Found another odd tag — keyed off the word "hiding" — and this time it's a long one!
So, the full tag is:
#blac chyna is hiding true feelings about her ‘rebirth’ makeover – her ‘lip clamps & droops’ are the proof
This sounds like a celebrity gossip headline! And sure enough, this tag is full-to-bursting with this article exclusively.
I got this from the desktop site, because it's wild to see. It's just a wall of the same article, all the way down, for multiple pages.
They're all from early November 2023, and all from blogs with names that end in *-polycom, *-mag, or *news. It seems fairly self-evident that this is the work of some kind of tabloid, but I'm a curious cat. I want to dig deeper.
Digging Deeper
Most of these posts tell you (they don't provide links!) to go read the full article on POLYCOM. Ok, what is a POLYCOM? I don't think it's Poly Inc., maker of video- and teleconferencing appliances, but a few cursory Google and DuckDuckGo searches yield no evidence of anything else.
The most recent post tells us to go track down the article ourselves on "IN TREND", but provides no URL or link. Searching around for "IN TREND" on the web is fairly difficult, returning results for well-known fashion publications, trend analytics, and a brand of clothing called "Intrend". Searching for "In Trend Today" returned more interesting results, including an InTrendToday YouTube Channel and Facebook page. The Facebook page seems to have stopped posting in late 2018, but the YouTube Channel last posted a video on Dec 18, 2023. I'll talk more about the YouTube Channel under the cut at the end of this post.
Some of these posts do have "read more" links pointing to posts on Wordpress, all of which claim to be "on MAG NEWS". Each *-mag blog links out to a separate Wordpress account which seems to be re-uploading the same story. All of these Wordpress Accounts are deleted (for violating Wordpress ToS), and all of these linked posts are gone (here are two examples):
Somehow, I doubt this is some covert arm of the Maricopa Association of Governments newsroom.
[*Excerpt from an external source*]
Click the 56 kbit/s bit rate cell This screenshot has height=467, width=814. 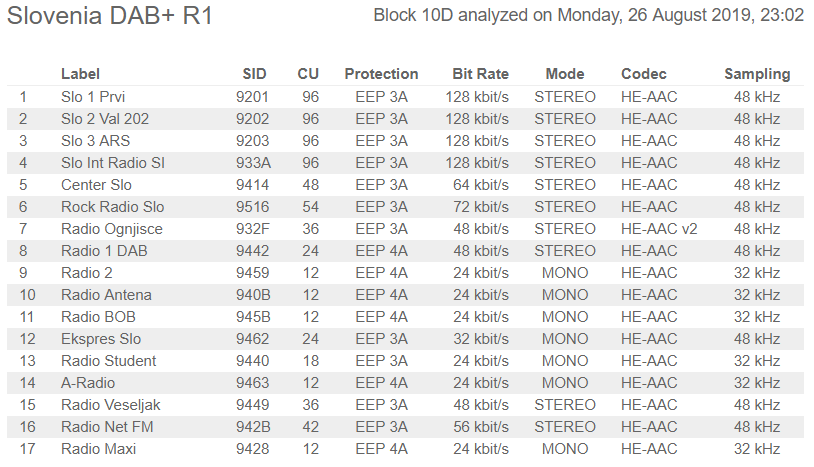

Digging down into the results on Tumblr, I found a copy of this post made by the blog vouxsportsnews. They link a Wordpress article from another dead Wordpress account:
BUT, their most recent post on their blog (a gossip article about Zendaya posted on Jan 5, 2024) does have a working Wordpress link, to vouxsportsnews.wordpress.com (clever 🙄):
This is an archetypal internet-based gossip rag. I didn't know these still existed! I guess Wordpress is hunting them down for sport?
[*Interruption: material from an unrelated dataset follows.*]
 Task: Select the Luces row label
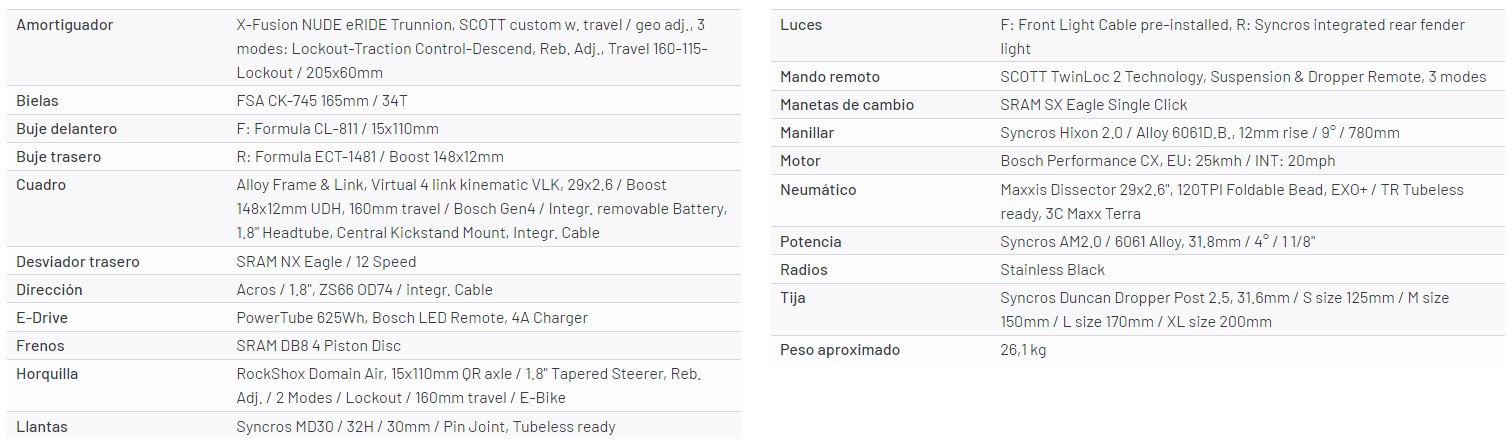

The "Read More ..." link in the article goes to a website called top.neotrends.today, which is a sketchy link I will not be clicking on. The "full article" is apparently hosted on www.primesky.media, which I also will not be directly navigating to. I did manage to get a screenshot of the front page of primesky today (Jan 8, 2024) using a webtool:
I blurred the article shown on this page to preserve the privacy of the person it featured.
Primesky is hosted on a Cloudflare virtual private server, and no public info is available on who owns the primesky URL. A search for "redroads amag" on DuckDuckGo leads back to primesky. A search of the same on Google leads to a website at www.clickhere.world, which is immensely sketchy and looks identical to primesky. At this point, I'm going to end my search for a culprit.
Conclusion
I thought I could find the tabloid hydra's body, but I just found more heads. I'm not surprised the operators of a gossip rag bot network on Tumblr are also playing dirty on Wordpress, and covering their digital tracks well. Sometimes it's best to just report spam and go on with your day.
It should go without saying, but DO NOT NAVIGATE to these websites! At worst, they will give you every virus. At best, they will mine crypto in the background of your browser (and rot your brain).